A. Amino acid alignment of a conserved genetic region that encodes TolA (subfam1773). B. aaTRs from subfam0108, subfam0649 and subfam1773 cluster together. C. Eight out of eleven Borg TolA homologues have aaTRs.
Discussion
Tandem nucleotide repeats in Borg genomes likely are formed and evolve independently, as evidenced by the essentially unique sequences of tandem repeat units in each region within and among Borg genomes. They evolve rapidly, based on differences in the alignable regions of the most closely related Borgs (e.g., Black and Brown Borgs) and variability in repeat numbers within a single Borg population. This parallels the rapid evolution of eukaryotic variable number tandem repeats (VNTRs). VNTRs are widespread and linked to neuropathological disorders (caused by the accumulation of short tandem repeats) [20], gene silencing [21], and rapid morphological variation [22]. In bacterial genomes, highly repeated sequences are less common, and TR variations are linked to immune evasion, cell-pathogen specificity (definition of which cells/tissues/host pathogens/viruses can infect) and stress tolerance [23,24]. They are relatively common in a few archaeal genomes, but the functions there remain uncertain.

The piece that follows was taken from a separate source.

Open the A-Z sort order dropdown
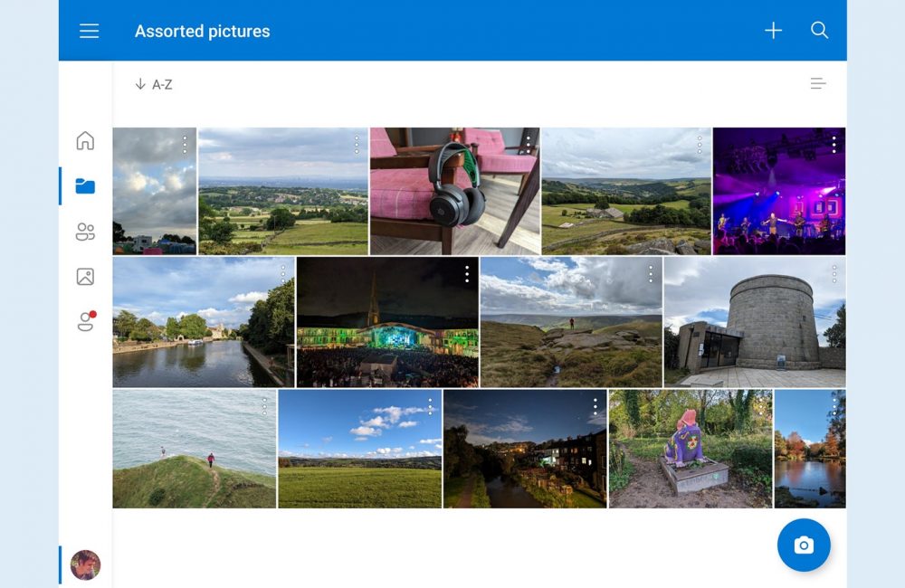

Previously proposed mechanisms for the expansion and retraction of VNTRs implicate various DNA transactions, including replication, transcription, repair and recombination [25]. Replication slippage is one explanation for the origin and evolution of repeat loci [23]. This mechanism involves a pausing of the DNA polymerase and dissociation from the TR region, followed by DNA reannealing. Realignment of the newly synthesized strand can be out-of-register on the template strand, leading to propagation/retraction of the TRs. At this time, it is unclear whether the TRs are introduced by Borg or Methanoperedens machinery. If the former, it is notable that we found that all ten Borgs encode a highly conserved DNA PolB9, a clade of uncharacterized polymerases that have only been reported from metagenomic datasets [11]. Archaeal DNA polymerases B and D have been shown to slip during replication of tandem repeat ssDNA regions [26]. Thus the Borg PolB9 could be responsible for TR propagation, possibly triggered by non-canonical secondary structures formed by the tandem repeat DNA or its upstream region [26].
Given the shared nucleotide characteristics of genic and intergenic TR regions (perfection, A bias) we infer that they form by the same mechanism. Even if TRs are introduced perfectly, one would expect some of them to have accumulated mutations, unless perfection is strongly selected for and ensured through a repair mechanism, or unless they all formed very recently. The latter is consistent with other evidence that TR regions are fast evolving.
In many cases, the sequences that flank the TR regions are partial repeats. We suspect that these are seed sequences that were used to initiate TR formation. If these regions were the seeds that gave rise to the TRs, the fact that they are often only parts of the repeat raises a mystery regarding the origin of central regions of these TRs. It is possible that the sequences that served as seeds were subjected to elevated mutation rates, which is supported by the observation of high SNP levels flanking TR regions in the human genome [25,27].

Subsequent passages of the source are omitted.